## TASK PROMPT
Can you give these records again with "guitar" switched to "bass" and everything else left as it is?

[Begin THE DATA]

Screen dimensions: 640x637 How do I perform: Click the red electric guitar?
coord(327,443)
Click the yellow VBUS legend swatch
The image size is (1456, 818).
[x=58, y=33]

[End THE DATA]

## IN RESPONSE
Screen dimensions: 640x637 How do I perform: Click the red electric bass?
coord(327,443)
Click the yellow VBUS legend swatch
The image size is (1456, 818).
[x=58, y=33]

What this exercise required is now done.